The Home District was one of four districts of the Province of Quebec created in 1788 in the western reaches of the Montreal District and detached in 1791 to create the new colony of Upper Canada. It was abolished with the adoption of the county system in 1849.

==Territorial evolution==
Originally established as Nassau District in 1788, it was renamed as the "Home District" in 1792, The district was originally bounded to the east by a line running north–south from the mouth of the Trent River and to the west by a line running north–south "intersecting the extreme projection of Long Point into the lake Erie." The northern boundaries were vague and overlapping Indian land. The district town was originally Newark, later Niagara-on-the-Lake.

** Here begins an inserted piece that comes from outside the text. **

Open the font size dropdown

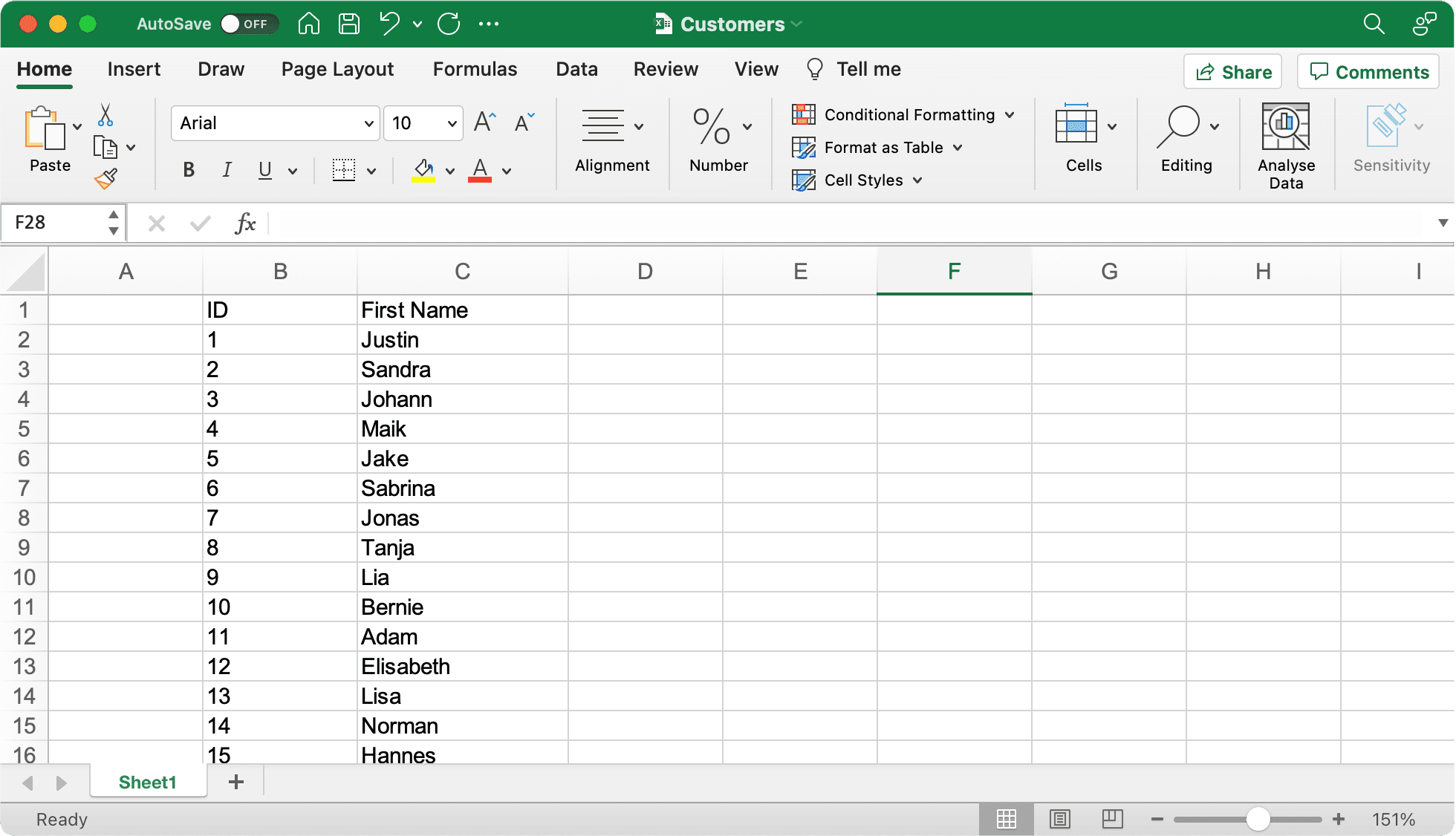tap(451, 123)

In 1798, the Niagara District was created from Lincoln County and Haldimand County, and the London District was formed from the counties of Middlesex, Norfolk and Oxford, both of which were detached from the Home District. The remainder was organized as follows:

Organization of the Home District (1798)
| Northumberland County | Durham County | York County |  | Simcoe County |
| The townships of Murray; Cramahé; Haldimand; Hamilton; Elmwick; Percy; Seymour; together with the peninsula of Newcastle | The townships of Hope; Clarke; Darlington; with all the tract of land ... which lies to the southward of the small lakes above the Rice Lake, and the communication between them and the communication between the eastern boundary of the township of Hope, and the western boundary of the township of Darlington, produced north fifteen degrees west, until they intersect either of the said lakes, or the communication between them... | East Riding | The townships of Whitby; Pickering; Scarborough; York (including its peninsula); Etobicoke; Markham; Vaughan; King; Whitchurch; Uxbridge; Gwillimbury; and the tract of land ... lying between the County Durham and the Lake Simcoe... | ...Matchedash, Gloucester, or Penetanguishene, together with Prince William Henry's Island, and all the land lying between the Midland District and a line produced due north from a certain fixed boundary (at the distance of about fifty miles north-west from the outlet of Burlington Bay) till it intersects the northern limits of the Province... |
| West Riding | the townships of Beverley and Flamborough; so much of the tract of land upon the Grand River in the occupation of the Six Nation Indians as lies to the northward of Dundas Street; all the land between the said tract and the East Riding of the County of York; with the reserved lands in the rear of the townships of Blenheim and Blandford; |

===Reductions and abolition===
The District was reduced in size in several steps over the coming years.

The 1798 Act had provided that counties of Durham and Northumberland, upon a request by a majority of their townships, could be detached to form the Newcastle District. This occurred in 1802.

In 1816, the following parts of the District were detached to form Halton County in the newly created Gore District:

...the townships of Trafalgar, Nelson, Flamborough ..., Beverly, and blocks number one, two, three and four, on the Grand river, with the reserved lands in the rear of the townships of Blandford and Blenheim...

In 1837, Simcoe District was detached, consisting of Simcoe County.

In 1849, the Home District was dissolved and replaced for municipal purposes by York County, which was reorganized later that year to form the United Counties of York, Ontario and Peel.